Directions
As soon as the line containing "You are a GUI" appears, start repeating lines exactly and continue to the end of the entries; please skip pictures.

Entries supplied
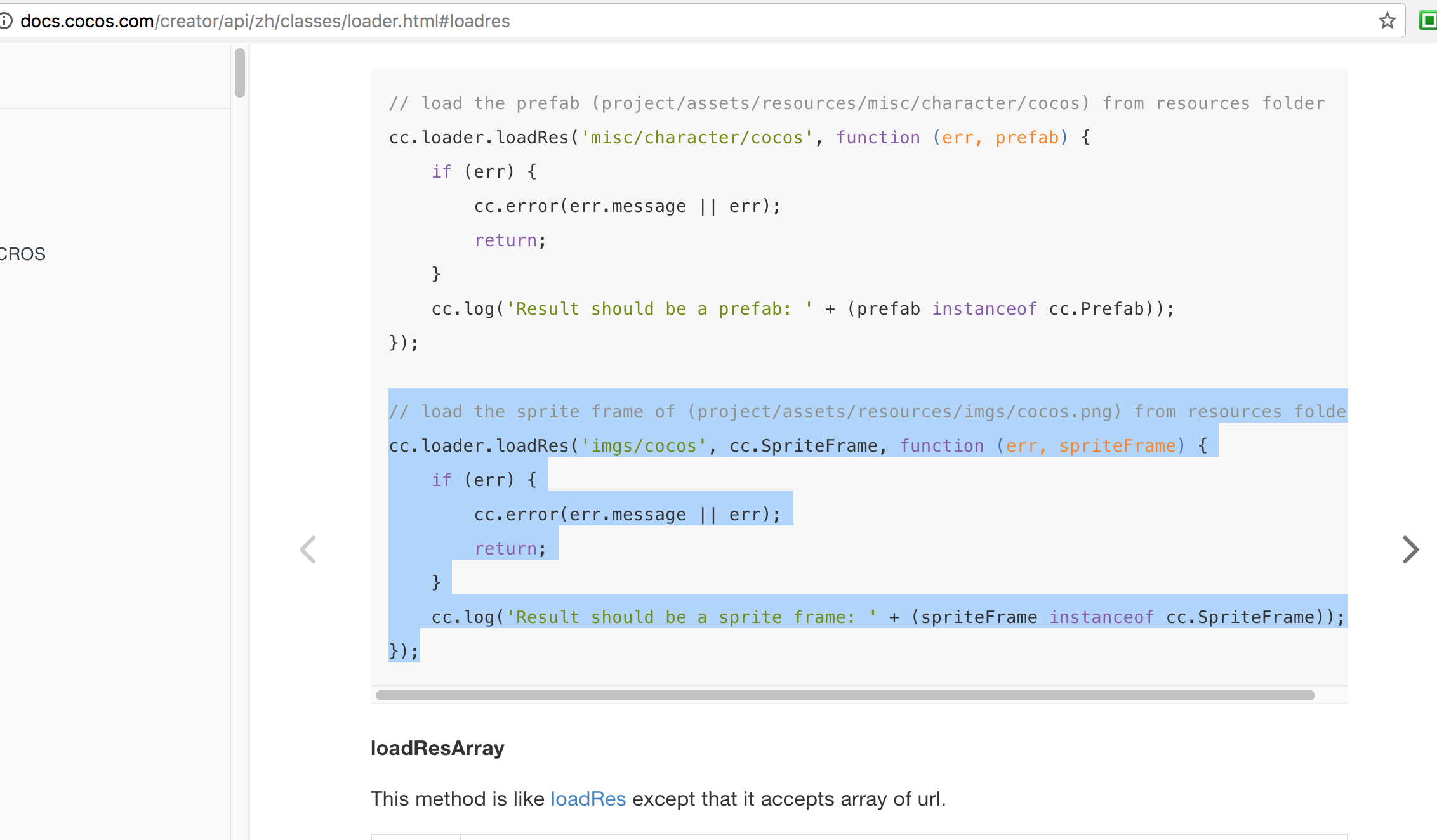Open the loadRes hyperlink in the description
1437x840 pixels.
tap(588, 799)
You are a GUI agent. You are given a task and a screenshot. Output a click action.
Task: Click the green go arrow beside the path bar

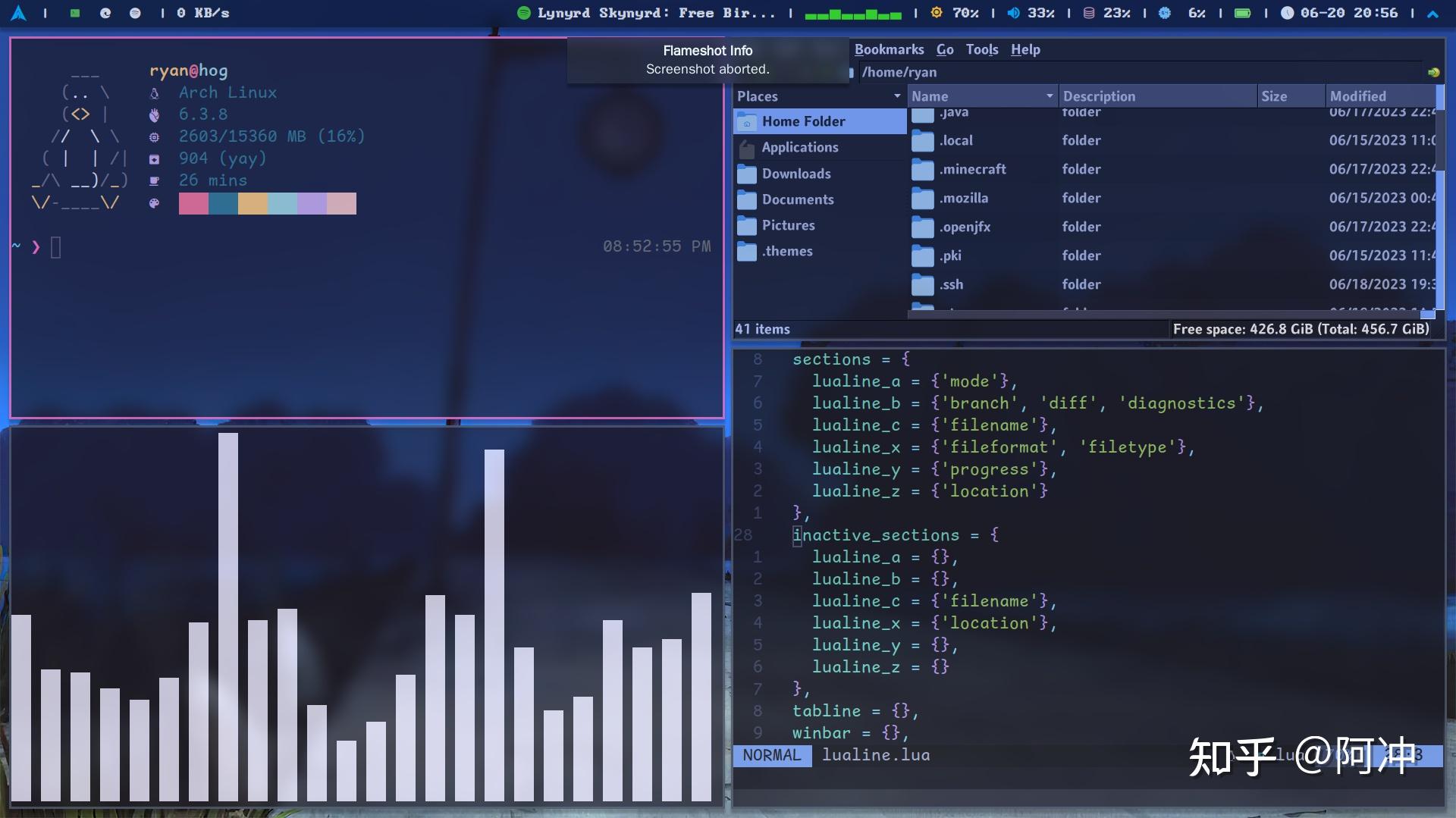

Your solution
You are a GUI agent. You are given a task and a screenshot. Output a click action.
Task: Click the green go arrow beside the path bar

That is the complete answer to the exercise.